Citigroup former employee pension

Like every CEO right now, Fraser also has to deal with the more immediate challenge of managing a totally disrupted workplace. The first inkling that Fraser might do that differently than other Wall Street bosses came just days after she took the job in March when she promised that most of the bank’s staff would be able to work from home at least two days a week on a permanent basis. The news sent shock waves through Wall Street. JPMorgan’s Jamie Dimon and Goldman Sachs’s David Solomon had been turning up the volume on their desire to see all of their workers return.

Fraser didn’t stop there. She’s also letting employees rewrite their schedules. It’s fine, she says, if people want to knock off early to pick up their kids from school and log on in the evening to finish their work. “Maybe see your kids or avoid a particular time of commuting that’s hellacious,” she says. That’s a huge shift for Wall Street, known for requiring 100-hour workweeks of its junior bankers and boisterous trading floors that have historically had mostly male staff. Citigroup is essentially embarking on the industry’s first case study to see whether a completely different approach will work—for everybody. “The number of dads that came up and said, ‘It’s so neat because I can work from home and therefore I can get to the kid’s school play.’”

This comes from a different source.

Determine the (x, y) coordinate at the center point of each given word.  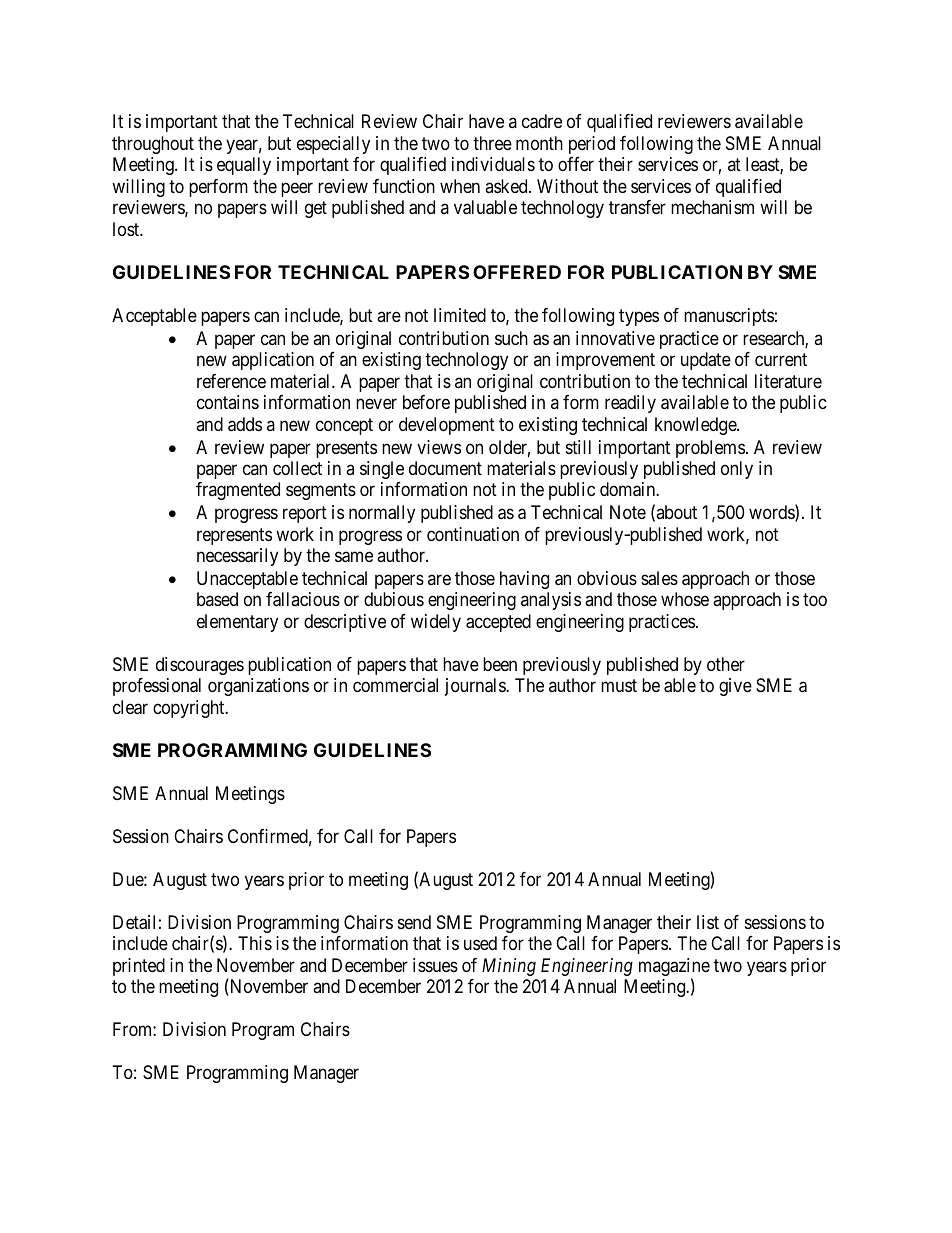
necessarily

The bank is closely monitoring how people respond, and so far there’s no sign they’re slacking off. “You can see from the output,” Fraser says. “It’s refreshing because you get rid of some old anachronistic cultures or ways of doing things and you unleash this energy.”

One place Citigroup hopes to see some new energy is in its wealth management business. Citigroup’s sale after the financial crisis of its Smith Barney brokerage to Morgan Stanley marked one of Wall Street’s most heralded transformations—for the buyer. “It’s unfortunate they had to sell Smith Barney,” says Kotowski. The deal launched rival Morgan Stanley’s ambitious expansion into wealth management and advice for affluent individuals, giving it a stream of steady revenue and sending its stock soaring; its recent purchase of Eaton Vance Corp. for its asset management business is an attempt to bolster that bet.